1. Why Does Excel Formula Generation Need AI to Break Through the Bottleneck?
In daily work and study, spreadsheet tools like Excel and Google Sheets are core carriers for data processing, and formulas are the key to unlocking their data analysis capabilities. However, for the vast majority of ordinary users, writing Excel formulas is a frustrating task: complex function syntax, precise cell positioning, and tedious logical combinations are not only time–consuming and labor–intensive but also highly error–prone. Minor mistakes can lead to incorrect data results, while major ones may affect decision–making. Even simple numerical calculations can go wrong due to incorrect cell range selection or improper use of operators; let alone complex formulas involving multi–condition filtering, data sorting, and statistical analysis, which often require professional expertise to master.
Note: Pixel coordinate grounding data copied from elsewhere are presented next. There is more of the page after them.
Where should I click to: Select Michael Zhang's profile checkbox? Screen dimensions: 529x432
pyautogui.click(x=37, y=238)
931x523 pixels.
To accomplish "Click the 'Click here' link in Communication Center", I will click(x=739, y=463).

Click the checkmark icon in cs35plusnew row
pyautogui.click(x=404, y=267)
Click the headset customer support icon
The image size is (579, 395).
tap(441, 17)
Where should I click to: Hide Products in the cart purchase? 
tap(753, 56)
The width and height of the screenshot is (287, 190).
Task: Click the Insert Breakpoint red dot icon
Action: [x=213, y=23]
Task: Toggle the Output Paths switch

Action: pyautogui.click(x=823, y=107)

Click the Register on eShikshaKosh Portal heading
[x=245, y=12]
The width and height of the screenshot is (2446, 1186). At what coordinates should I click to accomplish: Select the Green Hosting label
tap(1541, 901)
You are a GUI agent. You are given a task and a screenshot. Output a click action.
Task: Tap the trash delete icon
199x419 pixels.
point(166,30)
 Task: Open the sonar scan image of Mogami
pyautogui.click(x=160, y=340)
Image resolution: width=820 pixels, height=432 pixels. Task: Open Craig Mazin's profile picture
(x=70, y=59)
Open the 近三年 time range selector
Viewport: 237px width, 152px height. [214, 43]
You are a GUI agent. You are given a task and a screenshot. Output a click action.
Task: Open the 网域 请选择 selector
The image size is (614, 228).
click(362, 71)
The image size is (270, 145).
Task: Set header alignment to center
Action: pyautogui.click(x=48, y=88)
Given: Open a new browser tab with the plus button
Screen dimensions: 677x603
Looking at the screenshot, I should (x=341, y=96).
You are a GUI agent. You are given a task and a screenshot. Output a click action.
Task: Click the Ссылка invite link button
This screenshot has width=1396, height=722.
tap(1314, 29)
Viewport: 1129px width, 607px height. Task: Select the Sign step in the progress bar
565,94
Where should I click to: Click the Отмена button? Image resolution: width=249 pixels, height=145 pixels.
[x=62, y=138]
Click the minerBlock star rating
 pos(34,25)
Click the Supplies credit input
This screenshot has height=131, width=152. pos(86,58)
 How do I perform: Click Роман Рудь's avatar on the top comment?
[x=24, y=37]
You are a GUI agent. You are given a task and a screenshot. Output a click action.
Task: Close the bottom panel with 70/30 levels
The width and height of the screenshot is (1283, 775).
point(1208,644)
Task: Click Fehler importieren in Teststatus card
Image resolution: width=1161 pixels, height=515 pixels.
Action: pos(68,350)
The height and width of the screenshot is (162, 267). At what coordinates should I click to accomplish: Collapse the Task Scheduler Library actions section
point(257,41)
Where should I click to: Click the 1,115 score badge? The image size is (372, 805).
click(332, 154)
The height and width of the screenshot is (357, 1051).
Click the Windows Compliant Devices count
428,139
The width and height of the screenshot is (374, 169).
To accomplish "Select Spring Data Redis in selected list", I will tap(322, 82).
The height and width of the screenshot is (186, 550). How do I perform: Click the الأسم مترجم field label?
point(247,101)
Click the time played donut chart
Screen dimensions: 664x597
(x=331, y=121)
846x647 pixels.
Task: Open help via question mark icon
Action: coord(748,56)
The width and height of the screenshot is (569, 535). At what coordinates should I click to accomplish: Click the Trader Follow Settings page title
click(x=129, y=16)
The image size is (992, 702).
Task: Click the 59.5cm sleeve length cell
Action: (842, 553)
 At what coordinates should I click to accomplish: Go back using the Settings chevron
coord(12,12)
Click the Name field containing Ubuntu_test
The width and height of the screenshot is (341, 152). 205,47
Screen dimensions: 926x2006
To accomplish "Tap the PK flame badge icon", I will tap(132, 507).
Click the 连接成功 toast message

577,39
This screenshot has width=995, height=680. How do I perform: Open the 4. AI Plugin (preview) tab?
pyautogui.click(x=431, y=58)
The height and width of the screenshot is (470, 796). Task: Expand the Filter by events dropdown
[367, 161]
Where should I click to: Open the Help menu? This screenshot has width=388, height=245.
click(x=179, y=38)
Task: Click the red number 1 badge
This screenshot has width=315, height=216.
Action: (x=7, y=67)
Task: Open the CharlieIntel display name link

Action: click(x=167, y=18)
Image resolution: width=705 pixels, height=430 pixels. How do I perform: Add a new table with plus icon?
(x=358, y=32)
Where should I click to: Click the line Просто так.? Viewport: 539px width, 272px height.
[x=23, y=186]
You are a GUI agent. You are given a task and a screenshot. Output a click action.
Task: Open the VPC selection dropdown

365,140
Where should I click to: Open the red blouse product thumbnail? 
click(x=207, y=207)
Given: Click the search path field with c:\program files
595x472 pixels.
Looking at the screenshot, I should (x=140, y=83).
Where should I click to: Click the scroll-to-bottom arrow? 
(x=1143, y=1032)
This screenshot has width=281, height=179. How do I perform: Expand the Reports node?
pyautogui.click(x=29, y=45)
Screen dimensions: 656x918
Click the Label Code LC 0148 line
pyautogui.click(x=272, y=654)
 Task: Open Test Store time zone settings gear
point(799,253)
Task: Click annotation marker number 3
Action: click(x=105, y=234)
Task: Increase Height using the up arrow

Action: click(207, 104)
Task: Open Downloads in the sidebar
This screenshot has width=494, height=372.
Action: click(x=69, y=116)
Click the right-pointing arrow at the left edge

This pain point has created an urgent demand for intelligent formula generation tools, and the rapid development of AI technology has provided the perfect solution. The proposal of the NL2FORMULA task precisely targets the core need of ‘converting natural language to Excel formulas’—allowing users to describe data requirements in plain language, and AI can automatically generate executable Excel formulas. As a brand deeply rooted in the AI intelligent tool sector, PopAI has keenly captured this market demand, integrating the AI Excel Formula Generator into its core function matrix. Leveraging its technical accumulation in AI chat, content generation, and document processing, PopAI has made the experience of converting natural language to Excel formulas smoother and more accurate, completely breaking down the barrier between ordinary users and professional Excel formulas.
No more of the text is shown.